Talking to our firm’s board of directors about security isn’t a new responsibility for most security leaders; it’s been on our collective agendas for years. But many security leaders still second-guess the content and messages they share with their board. Despite years of talking about this problem, it remains unsolved in 2019. The good news: While the question lingers, substantial progress has been made — something we uncovered in our interviews of almost 100 senior security leaders and board members from around the globe.
The topic may sound the same, but the requirements have taken on a different, more elegant flavor — one that requires finesse and specificity. This change comes about as boards and organizations now prioritize security, media attention on high-profile breaches puts a harsh spotlight on firms at the worst possible time, and security leaders’ leadership styles mature. What’s more, security no longer needs to jump up and down and beg for the board’s attention; it’s being dragged in and put to task. One of our old bosses used the analogy of the firefly near the glow of the heat from the board. CISOs can either bask in the reflected light and gain illumination or get burned and fall down a chasm, receiving the harshest of punishments from the board: irrelevance. In short, boards want — and have a fiduciary responsibility to know about — security!

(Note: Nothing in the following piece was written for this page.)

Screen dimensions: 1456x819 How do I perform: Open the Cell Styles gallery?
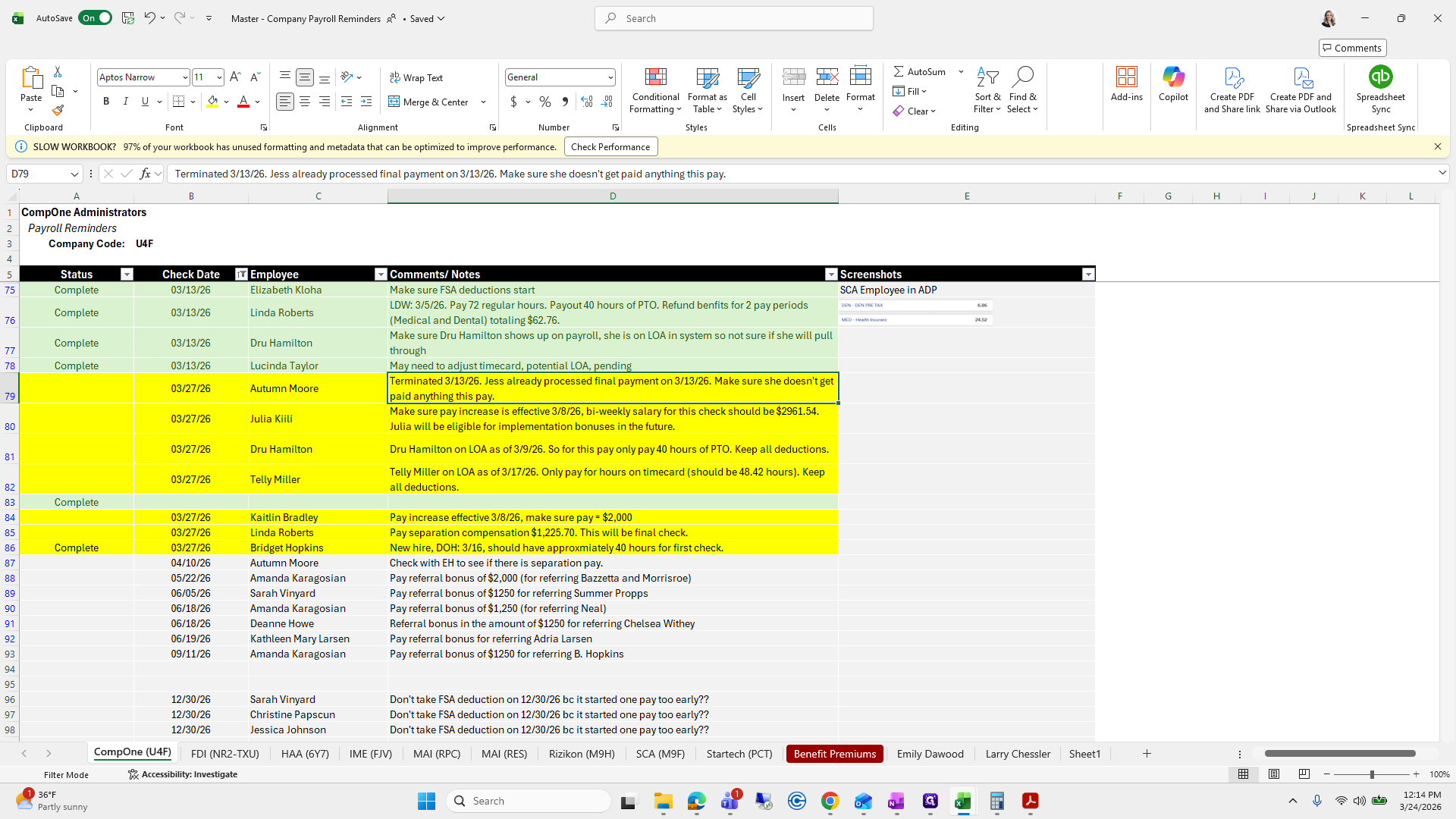[748, 91]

Boards are maturing both in their interest in and understanding of cybersecurity. They are now asking much more specific questions, particularly as they wish to increase this understanding. In conducting this research, we had the pleasure of working with board members who have been privy to this security journey. We wanted to understand where the gap is for them and how we can help close it.
The Board’s Perspective
One of the key problems in communicating security to any stakeholder group (including boards) is that we (security pros) assume that we know what our audience wants and proceed to throw information at them as per our desires. But because our expertise typically lies in the field of technology, not human psychology or communication, our assumptions about what they want are often far removed from reality. We rarely take the time to ask, for fear of appearing stupid. In this research, we did just that: We asked. As a result, we had the opportunity to understand board members’ journeys through the murky and often technical and confusing waters of cybersecurity. This made for well-rounded research and gave us a perspective from the other side of the coin.
Building A Dialogue
In 2019, superstar CISOs will be expected to go beyond providing a PowerPoint presentation to their boards of directors on the state of security. CISOs will be tasked with creating trusted dialogue and changing a culture of awareness to a culture of trust and understanding with the board of directors. They will need to do this for a number of reasons: to educate, to influence, to gain budget, to justify spending, to brief on incidents, and to reassure the board.
The Report And Template
This report (Forrester clients can view here), one of the authors’ all-time favorites, pulls together all of these different perspectives. It articulates in clear steps the sort of information and behavior your board needs from you and how you can meet this expectation. To make life easier, we have also created a presentation template that you’re free to use. Template or not, always remember: Successful communication goes well beyond a one-off slide deck. To successfully communicate with the board, you need to build trust and have a two-way dialogue; listen to and address their concerns. You have many nonsecurity tools and resources to guide you along the way; think executive coaches, board members who are willing to take the time to mentor and coach, books, and executives within your organization who have been through the same journey you’re on.